Podcasts – which in essence are just self-curated radio shows – have also stepped up to fill the live football hole with some great ideas. Guardian Football Weekly’s discussion of a big game from the past is fascinating. You can watch it live with them at 3pm on Saturday too. This week’s talk about the Sunderland v Leeds cup final with Jonathan Wilson, Barry and Max was exceptional. Oh and the new Detective Wilson series, hilarious. Well written and well read.
The Independent, Times and Telegraph all have decent podcasts too if you have a spare hour to fill, of course. And all local papers have football pods by local journalists.
The Totally Football Show’s Tuesday discussion of the early Champions League tournaments has been fascinating, this week’s about Ajax 1994/95 and the great Jari Litamanen especially so. It’s the usual European team of charmers Jimbo, James, Jules and Rafa chewing matters over with their customary deep cuts of football knowledge.

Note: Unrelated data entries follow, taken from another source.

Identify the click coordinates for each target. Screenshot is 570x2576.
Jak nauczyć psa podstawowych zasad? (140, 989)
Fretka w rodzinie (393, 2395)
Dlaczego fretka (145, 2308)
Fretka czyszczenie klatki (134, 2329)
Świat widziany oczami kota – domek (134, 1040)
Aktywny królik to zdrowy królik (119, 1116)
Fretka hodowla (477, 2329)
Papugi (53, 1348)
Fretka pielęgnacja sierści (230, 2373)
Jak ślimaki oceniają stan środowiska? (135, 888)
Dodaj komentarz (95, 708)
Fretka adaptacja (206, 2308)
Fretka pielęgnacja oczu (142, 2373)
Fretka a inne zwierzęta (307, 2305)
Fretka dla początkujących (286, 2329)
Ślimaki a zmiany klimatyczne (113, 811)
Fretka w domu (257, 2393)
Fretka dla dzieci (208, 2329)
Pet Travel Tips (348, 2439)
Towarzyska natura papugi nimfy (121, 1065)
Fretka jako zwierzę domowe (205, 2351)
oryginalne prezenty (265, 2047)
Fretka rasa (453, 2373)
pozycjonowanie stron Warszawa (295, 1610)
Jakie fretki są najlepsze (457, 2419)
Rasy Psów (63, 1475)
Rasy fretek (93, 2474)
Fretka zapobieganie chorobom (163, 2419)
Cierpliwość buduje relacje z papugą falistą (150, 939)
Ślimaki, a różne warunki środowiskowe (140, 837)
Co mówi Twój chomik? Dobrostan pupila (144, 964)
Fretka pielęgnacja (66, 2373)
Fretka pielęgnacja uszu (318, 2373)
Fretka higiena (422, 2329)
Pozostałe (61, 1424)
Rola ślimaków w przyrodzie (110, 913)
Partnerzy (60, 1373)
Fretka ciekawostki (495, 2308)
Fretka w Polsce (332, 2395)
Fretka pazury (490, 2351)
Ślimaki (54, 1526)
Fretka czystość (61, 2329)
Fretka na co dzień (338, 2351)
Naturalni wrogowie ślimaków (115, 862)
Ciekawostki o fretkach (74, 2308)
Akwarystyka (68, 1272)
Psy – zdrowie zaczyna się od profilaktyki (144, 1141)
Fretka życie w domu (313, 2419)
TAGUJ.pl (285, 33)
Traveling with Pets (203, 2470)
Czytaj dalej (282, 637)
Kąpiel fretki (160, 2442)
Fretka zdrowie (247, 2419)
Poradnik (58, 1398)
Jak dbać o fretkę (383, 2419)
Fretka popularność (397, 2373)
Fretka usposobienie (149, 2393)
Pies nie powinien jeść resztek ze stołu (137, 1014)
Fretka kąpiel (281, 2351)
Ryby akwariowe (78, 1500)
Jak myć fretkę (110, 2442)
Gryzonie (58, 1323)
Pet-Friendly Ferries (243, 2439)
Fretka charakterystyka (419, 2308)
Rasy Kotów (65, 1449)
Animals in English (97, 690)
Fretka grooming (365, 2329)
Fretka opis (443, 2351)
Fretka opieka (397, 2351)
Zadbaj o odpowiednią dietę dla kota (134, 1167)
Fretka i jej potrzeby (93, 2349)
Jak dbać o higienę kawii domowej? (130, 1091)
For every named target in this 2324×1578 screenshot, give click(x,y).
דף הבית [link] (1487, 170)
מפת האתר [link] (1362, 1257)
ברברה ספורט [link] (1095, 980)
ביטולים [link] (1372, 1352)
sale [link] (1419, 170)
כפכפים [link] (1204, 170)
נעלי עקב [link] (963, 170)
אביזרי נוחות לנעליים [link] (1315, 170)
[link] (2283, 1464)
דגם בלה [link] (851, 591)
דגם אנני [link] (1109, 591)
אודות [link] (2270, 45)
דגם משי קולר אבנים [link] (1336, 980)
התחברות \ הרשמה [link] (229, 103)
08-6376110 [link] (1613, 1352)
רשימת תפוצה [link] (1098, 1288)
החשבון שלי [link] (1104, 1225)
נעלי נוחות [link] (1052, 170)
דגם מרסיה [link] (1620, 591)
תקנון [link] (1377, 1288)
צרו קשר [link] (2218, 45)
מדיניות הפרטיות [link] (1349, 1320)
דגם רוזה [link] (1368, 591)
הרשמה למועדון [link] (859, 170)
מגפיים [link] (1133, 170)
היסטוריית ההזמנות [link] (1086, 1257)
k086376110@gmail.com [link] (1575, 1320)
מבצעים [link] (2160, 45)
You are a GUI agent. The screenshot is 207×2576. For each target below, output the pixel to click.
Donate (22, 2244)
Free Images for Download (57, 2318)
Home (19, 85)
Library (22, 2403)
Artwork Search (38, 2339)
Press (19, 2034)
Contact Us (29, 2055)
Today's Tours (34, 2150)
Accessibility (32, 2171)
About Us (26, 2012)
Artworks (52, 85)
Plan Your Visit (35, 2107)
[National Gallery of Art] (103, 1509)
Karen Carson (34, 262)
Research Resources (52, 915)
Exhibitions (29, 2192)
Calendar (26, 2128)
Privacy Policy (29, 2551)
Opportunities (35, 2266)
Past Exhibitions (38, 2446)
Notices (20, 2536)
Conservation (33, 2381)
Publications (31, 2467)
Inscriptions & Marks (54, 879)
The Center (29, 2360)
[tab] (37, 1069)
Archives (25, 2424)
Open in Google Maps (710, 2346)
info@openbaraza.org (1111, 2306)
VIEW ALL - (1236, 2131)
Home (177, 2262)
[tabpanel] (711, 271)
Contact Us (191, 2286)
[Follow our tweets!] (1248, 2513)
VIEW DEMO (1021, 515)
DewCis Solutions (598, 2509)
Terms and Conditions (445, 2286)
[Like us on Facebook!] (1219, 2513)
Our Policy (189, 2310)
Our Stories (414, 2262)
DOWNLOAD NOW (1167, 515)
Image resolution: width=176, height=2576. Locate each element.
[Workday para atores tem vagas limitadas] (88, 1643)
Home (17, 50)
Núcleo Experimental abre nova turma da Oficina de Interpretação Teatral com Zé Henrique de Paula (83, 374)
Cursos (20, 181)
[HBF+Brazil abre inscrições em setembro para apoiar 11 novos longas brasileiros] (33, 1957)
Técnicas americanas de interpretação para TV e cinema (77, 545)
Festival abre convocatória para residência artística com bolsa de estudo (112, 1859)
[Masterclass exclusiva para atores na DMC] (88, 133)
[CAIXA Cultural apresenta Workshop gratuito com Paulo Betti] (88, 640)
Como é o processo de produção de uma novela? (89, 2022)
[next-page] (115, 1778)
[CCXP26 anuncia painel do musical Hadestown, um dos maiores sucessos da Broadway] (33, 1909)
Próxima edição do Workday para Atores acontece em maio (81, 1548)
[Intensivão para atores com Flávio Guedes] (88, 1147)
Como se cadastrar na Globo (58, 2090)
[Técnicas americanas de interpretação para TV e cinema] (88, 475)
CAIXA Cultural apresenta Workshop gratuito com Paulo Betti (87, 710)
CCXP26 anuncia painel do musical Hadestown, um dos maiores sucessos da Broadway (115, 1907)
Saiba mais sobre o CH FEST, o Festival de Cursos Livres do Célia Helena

They’re also running quizzes, pitching contributors against each other and who doesn’t love a quiz? On Mondays there is an appraisal of a Premier League season. This week it was 2004/05 with the always-listenable fact-n-stat packed Michael Cox calling it a watershed moment. The Totally Scottish Football Show does a similar job this week looking back to Scotland v Brazil in 1998. The Football League show is also worthy of your ears. This week’s Golazzo all about the wonderful creature that is Daniele De Rossi isn’t something anyone with a love of the Italiano game should miss. The whole Totally suite is here.
I love all these historical considerations, believing it informs us about where we are today as much as celebrating what happened in the past.
As you know, there are 100s of football podcasts. Although I never seem to get time to listen to it other than occasionally, Second Captains comes highly recommended by lots of people.
There’s plenty of quality output from Football Ramble, of course.
Simon Mundie’s Don’t Tell Me The Score archive of interviews is exceptionally engaging and mines deeper than many.
And if we’re in this for the long run and you’ve not yet been seduced by the charms of the lightly worn intelligence and philosophical chewing of the football cud on Set Piece Menu, then there are 171 episodes to enjoy. It’s one of my never-miss pods of every week.
In the same way that a lack of traffic means we can now hear the birds singing should be teaching us a lesson for the future, so this live football downtime is showing us that even if we have to be on lockdown for months, by listening and learning, we can emerge from this horrible situation better educated, well-entertained and with a different, broader, better-informed perspective on the game.